Hardware Profits vs. Industrial Ambition: Unitree’s IPO Reveals the Great Divide in Chinese Robotics

Unitree Robotics' IPO filing highlights a major rift in the Chinese robotics sector, where high-margin hardware platform sales are currently outperforming the capital-intensive pursuit of industrial automation. While Unitree enjoys significant profitability by serving the research market, its rivals are betting on long-term gains through complex AI integration in manufacturing.

A large robot stands beside a small toy robot with colorful studio lighting, showcasing technology innovation.

Key Takeaways

  • 1Unitree Robotics reported a 2025 net profit of 600 million yuan with a 60.27% gross margin, outperforming the loss-making UBTECH.
  • 2The profitability gap stems from Unitree's focus on selling hardware to research institutions versus UBTECH's focus on the industrial sector.
  • 3Unitree's hardware-led growth is supported by vertical integration, manufacturing its own motors and reducers to keep costs low.
  • 4UBTECH and other loss-making firms are investing heavily in 'Embodied AI' and factory integration with partners like BYD and Audi.
  • 5The sector faces a transition from a 'hardware-first' era to an 'intelligence-first' era where the robot's brain becomes the primary value driver.

Editor's
Desk

Strategic Analysis

The divergence between Unitree and UBTECH highlights the 'low-hanging fruit' phase of the robotics boom. Unitree has mastered the art of selling shovels during a gold rush—providing the physical platforms that others use to experiment with AI. This is a brilliant short-term strategy that provides the cash flow necessary to survive. However, the long-term 'holy grail' of robotics is not the limb, but the brain. Companies like UBTECH and Agibot (Zhiyuan) are absorbing massive losses to build the software stack required for autonomous labor. If Unitree does not pivot its massive profits toward high-level AI R&D, it risks becoming a commodity hardware vendor in a world where the intelligence of the machine, rather than its ability to backflip, determines market dominance.

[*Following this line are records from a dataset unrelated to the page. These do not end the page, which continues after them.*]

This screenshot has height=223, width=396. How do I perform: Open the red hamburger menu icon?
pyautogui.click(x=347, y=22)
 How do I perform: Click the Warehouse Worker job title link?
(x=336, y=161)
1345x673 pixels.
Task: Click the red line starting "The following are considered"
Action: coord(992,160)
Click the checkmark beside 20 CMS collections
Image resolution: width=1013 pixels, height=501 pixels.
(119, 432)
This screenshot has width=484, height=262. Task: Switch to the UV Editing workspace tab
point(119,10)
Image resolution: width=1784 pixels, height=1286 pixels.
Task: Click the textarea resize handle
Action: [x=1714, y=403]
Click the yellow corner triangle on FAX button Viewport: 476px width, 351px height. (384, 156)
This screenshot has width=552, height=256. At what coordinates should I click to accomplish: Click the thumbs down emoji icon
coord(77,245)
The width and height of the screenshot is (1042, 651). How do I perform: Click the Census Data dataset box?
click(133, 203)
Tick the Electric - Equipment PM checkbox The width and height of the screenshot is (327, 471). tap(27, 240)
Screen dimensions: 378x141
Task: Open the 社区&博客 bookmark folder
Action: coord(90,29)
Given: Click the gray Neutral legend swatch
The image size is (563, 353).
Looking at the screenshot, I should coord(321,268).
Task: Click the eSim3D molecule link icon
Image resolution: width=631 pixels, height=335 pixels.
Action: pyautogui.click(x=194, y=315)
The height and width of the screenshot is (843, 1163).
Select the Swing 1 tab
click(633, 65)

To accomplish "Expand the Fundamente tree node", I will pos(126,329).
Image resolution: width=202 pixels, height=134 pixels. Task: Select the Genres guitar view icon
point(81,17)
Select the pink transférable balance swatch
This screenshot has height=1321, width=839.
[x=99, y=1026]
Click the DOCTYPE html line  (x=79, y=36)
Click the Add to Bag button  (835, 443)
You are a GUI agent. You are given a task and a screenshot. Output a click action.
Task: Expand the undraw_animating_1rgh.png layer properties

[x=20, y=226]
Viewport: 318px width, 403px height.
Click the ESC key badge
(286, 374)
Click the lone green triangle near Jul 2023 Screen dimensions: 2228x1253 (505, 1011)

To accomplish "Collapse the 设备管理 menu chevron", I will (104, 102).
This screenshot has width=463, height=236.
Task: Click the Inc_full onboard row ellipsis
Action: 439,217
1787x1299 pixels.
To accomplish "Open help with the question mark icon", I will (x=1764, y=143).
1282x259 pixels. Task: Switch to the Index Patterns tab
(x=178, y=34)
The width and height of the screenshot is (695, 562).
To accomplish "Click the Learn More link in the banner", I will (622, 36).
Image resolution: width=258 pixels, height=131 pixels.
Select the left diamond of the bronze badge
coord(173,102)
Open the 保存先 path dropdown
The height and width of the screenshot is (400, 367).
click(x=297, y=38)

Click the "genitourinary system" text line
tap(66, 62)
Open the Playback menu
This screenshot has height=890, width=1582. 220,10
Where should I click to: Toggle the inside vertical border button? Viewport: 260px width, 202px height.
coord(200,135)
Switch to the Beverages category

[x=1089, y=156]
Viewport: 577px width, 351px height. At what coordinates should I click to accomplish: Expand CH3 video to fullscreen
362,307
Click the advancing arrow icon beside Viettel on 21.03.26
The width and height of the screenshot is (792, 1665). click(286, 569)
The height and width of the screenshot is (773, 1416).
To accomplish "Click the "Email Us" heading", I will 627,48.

China Daily Brief Editorial
Strategic Insight
China Daily Brief

In the race for humanoid robotics dominance, the financial balance sheets of China’s leading players have begun to tell two starkly different stories. Unitree Robotics, a firm that shot to national fame after its mechanical dogs performed on the Lunar New Year Gala, recently filed for an IPO on Shanghai’s STAR Market, revealing a level of profitability that has stunned the industry. With a 2025 revenue of 1.7 billion yuan and a net profit of 600 million yuan, Unitree has achieved a staggering 60 percent gross margin—a figure typically reserved for luxury brands or software giants.

This fiscal health stands in sharp contrast to its primary rival, UBTECH, which remains the 'first stock' of humanoid robots on the Hong Kong exchange. Despite generating higher revenue of 2 billion yuan in 2025, UBTECH reported a net loss of 790 million yuan. This divergence is not merely a matter of management efficiency but represents two fundamentally different commercial philosophies. While Unitree has focused on selling 'hardware platforms' to researchers and developers, UBTECH is attempting to conquer the grueling industrial shop floors of the automotive world.

Unitree’s success is built on the 'DJI model' of robotics—providing high-performance, cost-effective hardware to the scientific and educational community. By manufacturing its own core components like motors and reducers, the company has driven hardware costs down to roughly 70,000 yuan per unit. Because its primary clients are universities and tech labs, the requirements for long-term durability and millisecond-precision in heavy labor are lower, allowing for rapid iteration and high-margin sales that are bolstered by significant brand equity.

UBTECH, conversely, is playing a much longer game. Its Walker S series robots are currently undergoing trial deployments with manufacturing giants like BYD and Audi. The demands of an automotive assembly line—where a robot must operate for eight hours without failure and maintain millimeter-level precision—require massive R&D spending. In 2024, UBTECH spent seven times more on research than Unitree did. This 'industrial-first' approach is a high-stakes bet that the real value of humanoid robots lies in replacing expensive human labor in manufacturing, a market worth trillions if successfully cracked.

However, Unitree’s current lead is not without its vulnerabilities. Its recent filing indicates a cooling of growth as the 'viral effect' of its public appearances wanes, and the company admits it lacks deep visibility into how its customers are actually using its robots. More importantly, the industry is shifting toward 'Embodied AI'—the development of the robot's 'brain' through large models. As the competition moves from motor torque to cognitive reasoning, the massive R&D investments currently weighing down UBTECH’s balance sheet may eventually become its most formidable moat.